La comunicación de crisis en política
La política en España vive en permanente crisis. La mentira, la corrupción, los debates inservibles y lo electoral como único objetivo es el paisaje que los ciudadanos contemplan cada día. Y no me refiero a la falta de ética, de valores y de eficacia que tiene, que es lo verdaderamente grave. Sino a la imagen que eso construye. La que llega y se instala. En el escaparate solo hay un producto que comprar: la desconfianza. No existe la comunicación de crisis en política porque vive en permanente crisis. Cualquier comunicación en ese marco es crítica.
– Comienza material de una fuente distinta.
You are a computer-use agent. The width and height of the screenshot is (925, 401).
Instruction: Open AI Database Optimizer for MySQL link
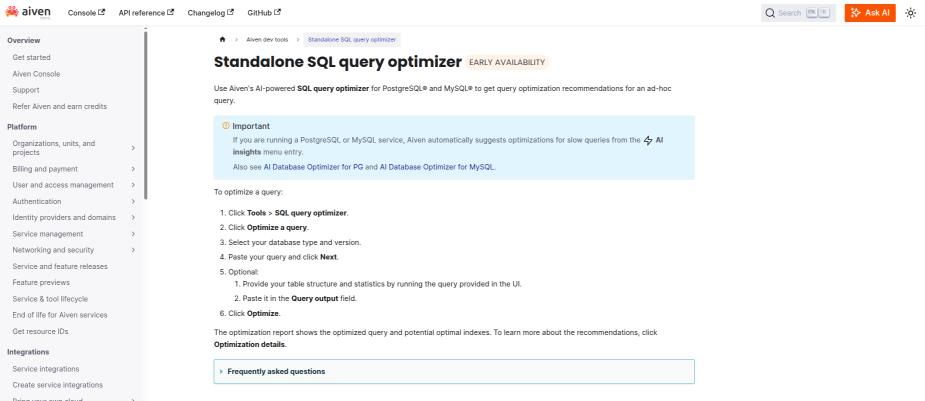[x=437, y=167]
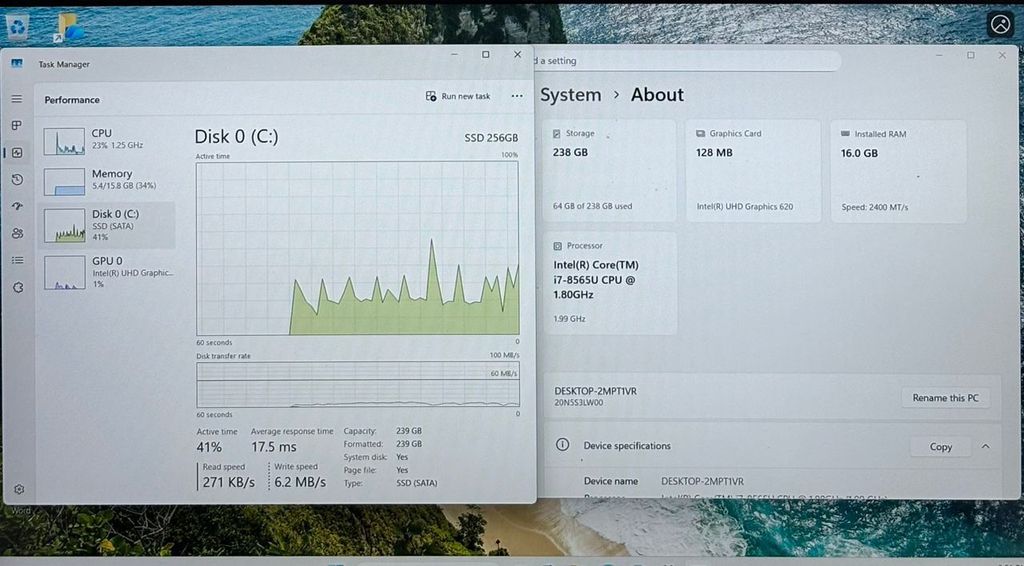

El caso de Cristina Cifuentes es una doble crisis: la de la acción y la de la comunicación. El problema nunca es de lo que se dice, sino de lo que se hace. No nos quedemos en el storytelling, sino fijémonos en el storydoing. Se suele achacar a una mala comunicación las explicaciones no convincentes que nos dan los políticos. Pero lo importante no es si se sabe explicar una mentira, o evadirla. Lo relevante es el hecho, la acción, la mentira y la responsabilidad.
La presidenta de la comunidad de Madrid es responsable de su acción y de su comunicación. Ella y de los que la rodean y aconsejan. Pero miremos ese segundo aspecto, el de la comunicación, un caso que debería quedar como prototipo de nefasta comunicación sobre un hecho que no se juzga en este artículo. Lo hará el periodismo, las instituciones y los ciudadanos.
Cifuentes ha fallado en lo verbal y en lo paraverbal.
En primer lugar, no dio la cara desde el primer momento en que eldiario.es destapó las falsedades en torno a la forma en que consiguió su título. Eso es lo primero que se debe hacer, asumir errores, pedir disculpas, enmendar el error sin eludir su responsabilidad, aunque otros tengan más.
En segundo lugar, no acierta cuando defiende su inocencia descargando la culpa en otros. Nadie empatiza con los acusadores, sino con las víctimas. Cualquier cosa menos señalar con su dedo las firmas falsas que ella sabía que lo eran, y que mostró estampadas en el papel exhibido en la tribuna de la Asamblea de Madrid.
En tercer lugar, su tono soberbio en el selfie-video grabado por ella misma fue inadecuado. En la media noche, y sin periodistas. En su despacho, su zona de confort. Ese escondite y su insistencia cantarina en que no se irá no es compatible con el demostración de la inocencia.
Esa tonalidad prepotente no se corresponde con su imagen menguante y de tristeza que muestra en las fotografías sin posar de las últimas semanas. Todo está desalineado entre lo que piensa, lo que siente, lo que sufre, lo que dice y cómo lo dice.
En cuarto lugar, acusar a quienes no participan de la falsedad y de la mentira es la peor estrategia en una crisis política. Querellarse contra los periodistas que investigan este caso que ya incluso la Universidad afectada ha reconocido como hecho grave es torpe y desesperado. Acusar a los otros partidos de haber pergeñado una campaña contra ella es paranoico e inútil, cuando además no lo puede demostrar.
En quinto lugar, la coreografía de su partido, apoyándola o callando, ha construido un escenario de cómplices o de cobardes. Las voces disonantes que han salido en su defensa o que se han regocijado por lo bajo no sólo no ha sido de ayuda, sino que ha tirado por tierra su comunicación. El aplauso prolongado en el Congreso de Sevilla, mientras ella se escabullía de los periodistas, solo dispuesta a ser apoyada por los suyos, ha provocado un problema para los que después tengan que contemplar su fracaso o su renuncia.
Imaginen esta escena inmediatamente después de haberse publicado la falsedad de su título: Cristina Cifuentes, fuerte, firme, segura dice: “Asumo mi error de haber aceptado un título que no merecía porque no cumplí con los requisitos que los demás alumnos sí que cumplieron. Creí que lo podría cursar, pero mis responsabilidades políticas de ese momento me lo impidieron. Renuncio al título en estos momentos y desde mi gobierno impulsaré acciones para que algo así no vuelva a ocurrir”. Fin de la cita.
Errores de comunicación verbal, de tono, de escenario, de actos. Huir no es de valientes, pero resistir tampoco. Lo valiente en política es asumir, enmendar, pedir disculpas o dimitir. Y ella parecía valiente.